Alterations of the Kidney Cortex Proteome in Response to Exercise Training in Normoglycemic and Hyperglycemic Conditions

Hyperglycemia induces systemic vascular endothelial dysfunction and renal damage through the overproduction of reactive oxygen species (ROS). Regular aerobic exercise decreases the incidence of ROS-associated diseases and is involved in protection against systemic and renal vascular alterations. To investigate the impact of exercise training on renal protein expression in hyperglycemic conditions, we performed gel-based proteomic analyses of the rabbit kidney cortex from sedentary and exercised rabbits after exposure to normal or high glucose concentrations. Abundance of proteins in the renal cortex was determined by two-dimensional polyacrylamide gel electrophoresis followed by protein identification with mass spectrometry, using peptide mass and fragment fingerprintings.

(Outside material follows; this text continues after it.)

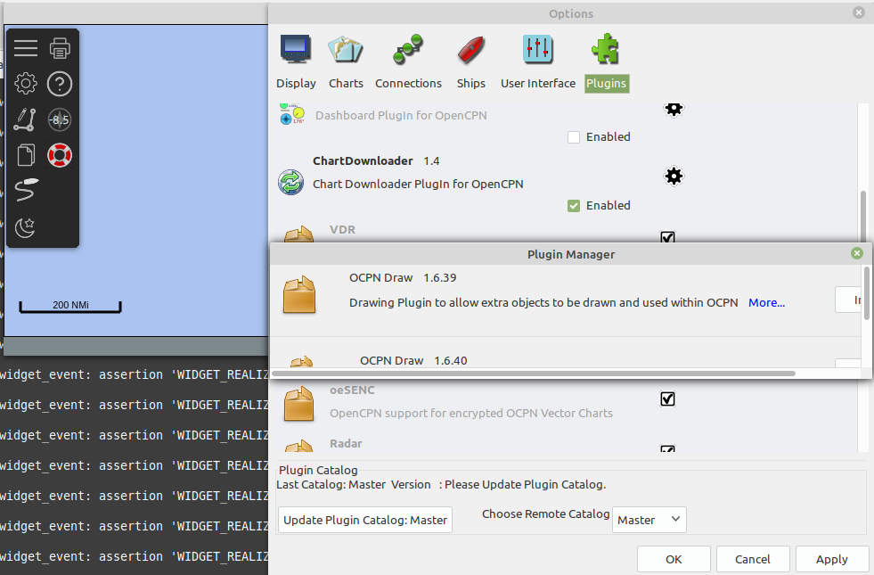874x575 pixels.
Task: Open the More... link for OCPN Draw
Action: pos(766,302)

We identified the differential abundance of twenty seven proteins in exercise trained animals among the total of 324 spots, from which five proteins are related to the down-regulation of cellular oxidative stress (albumin, protein disulfide isomerase, heat shock protein 60-like chaperonin, DJ-1 and ubiquinol-cytochrome-c reductase), and three proteins are involved in energy metabolism (short-chain acyl-coenzyme A dehydrogenase, malate dehydrogenase and L-arginine-glycine amidinotransferase). We concluded that exercise training induces an increase in the abundance of five antioxidant proteins in the renal cortex, which could explain the well-known increase in endothelial-dependent vasodilation that results from exercise and the consequential protective effect against increased oxidative stress of the hyperglycemic milieu. Moreover, this protective effect could be important in the prevention of kidney vascular damage associated with diabetes pathophysiology.